前記ドデカペプチドの配列が配列番号１に従う、請求項１に記載のペプチドアプタマー。
前記ポリペプチドがチオレドキシン（Ｔｒｘ）、緑色蛍光タンパク質（ＧＦＰ）、ブドウ球菌ヌクレアーゼ、コイルドコイルポリペプチド、ジスルフィド架橋を形成可能なシステイン含有ポリペプチド、又は１つ又は複数のそれらの断片から成る群から選択される、請求項１又は２に記載のペプチドアプタマー。

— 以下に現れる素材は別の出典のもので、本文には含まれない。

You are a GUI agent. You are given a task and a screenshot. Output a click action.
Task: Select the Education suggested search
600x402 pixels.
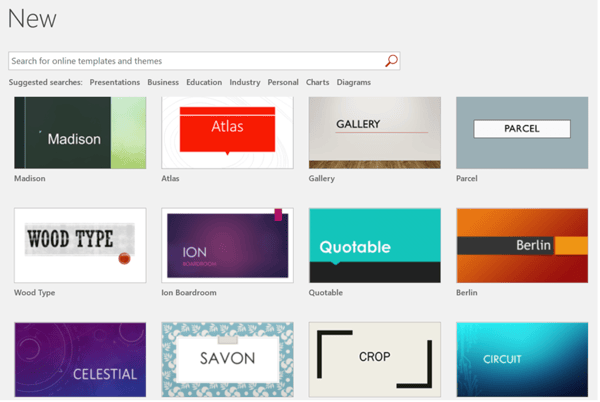[204, 82]
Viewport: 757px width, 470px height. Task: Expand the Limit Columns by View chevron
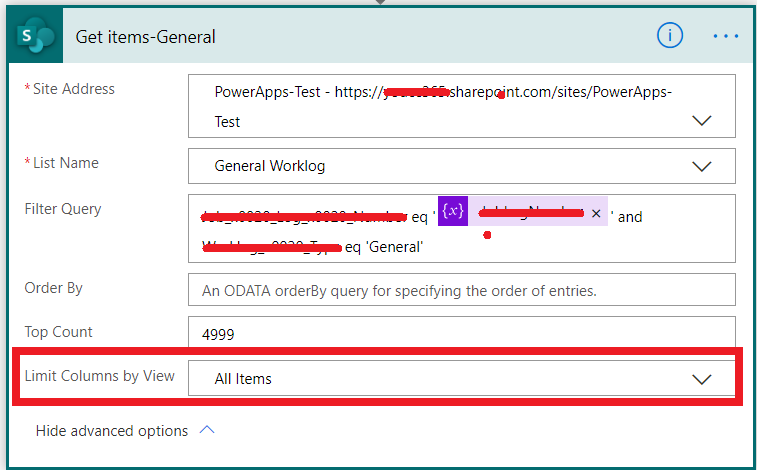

前記検出可能なマーカーが蛍光マーカー、放射性マーカー、Ｈｉｓタグ、グルタチオントランスフェラーゼ（ＧＳＴ）、Ｆｌａｇタグ、ビオチン、Ｈａタグ、Ｍｙｃタグ及びＸＰｒｅｓｓタグから成る群から選択される、請求項１〜３のいずれか１項に記載のペプチドアプタマー。
請求項１〜４のいずれか１項に記載のペプチドアプタマーをコードするヌクレオチド配列を含む核酸。

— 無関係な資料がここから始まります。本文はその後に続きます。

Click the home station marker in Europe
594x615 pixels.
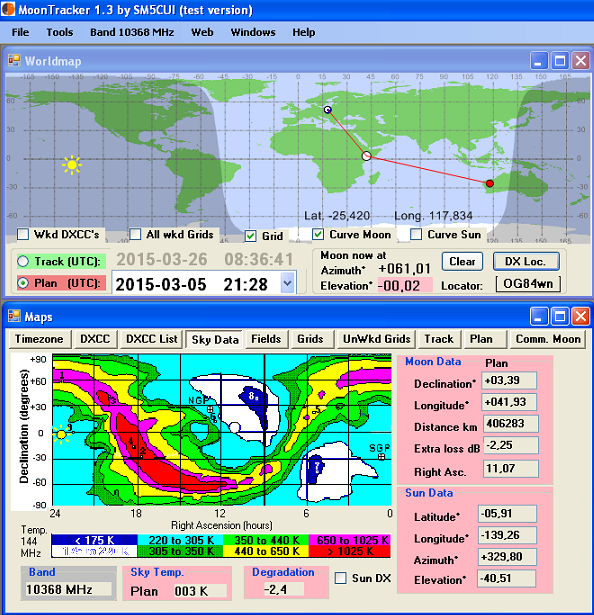[x=328, y=110]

ヒト血小板抗原特異抗体を検出又は同定する方法であって、
（ｉ）ヒト血小板抗原特異抗体の検査を受けるヒト血清を準備する工程、
（ｉｉ）前記ヒト血清を請求項１〜４のいずれか１項に記載のペプチドアプタマーと接触させる工程、及び、
（ｉｉｉ）前記ペプチドアプタマーのヒト血小板抗原特異抗体との直接又は間接相互作用を検出する工程、
を含む、ヒト血小板抗原特異抗体を検出又は同定する方法。
前記検出する工程（ｉｉｉ）がイムノブロット、免疫沈降、イムノキャプチャー、血小板抗原のモノクローナル抗体固定化、酵素結合免疫吸着検定法（ＥＬＩＳＡ）、フローサイトメトリー、プロテインアレイ技術、分光法、質量分析、クロマトグラフィー、表面プラズモン共鳴、蛍光消光（fluorescence extinction）及び蛍光エネルギー移動から成る群から選択される１つ又は複数の検出方法を含む、請求項６に記載の方法。

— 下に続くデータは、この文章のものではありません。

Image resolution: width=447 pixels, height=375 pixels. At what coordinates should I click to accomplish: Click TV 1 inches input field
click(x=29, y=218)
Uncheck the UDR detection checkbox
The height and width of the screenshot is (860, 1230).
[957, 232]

検出又は同定される前記ヒト血小板抗原特異抗体が抗ＨＰＡ−１ａである、請求項６又は７に記載の方法。
免疫性血小板減少症の症状を患う患者の血清中のヒト血小板抗原特異抗体を検出及び／又は同定する、請求項６〜８のいずれか１項に記載の方法。
前記免疫性血小板減少症が特発性（ideopathic）血小板減少性紫斑病（ＩＴＰ）、新生児／胎児同種免疫性血小板減少症（ＮＡＩＴ）、輸血後紫斑病（ＰＴＰ）又は血小板不応状態から成る群から選択される、請求項９に記載の方法。
請求項１〜４のいずれか１項に記載のペプチドアプタマーを含む、ヒト血小板抗原特異抗体のスクリーニング及び／又は同定のための診断キット。
請求項１〜４のいずれか１項に記載のペプチドアプタマーを含む、ヒト血清中のヒト血小板抗原特異抗体を検出するイムノアッセイ。
治療に有効な量の請求項１〜４のいずれか１項に記載のペプチドアプタマー並びに必要に応じて、薬学的に許容される担体、薬学的に許容される塩、補助剤、希釈剤及び溶剤、又はそれらの任意の組み合わせから成る群から選択される１つ又は複数の追加成分を含む、薬学的組成物。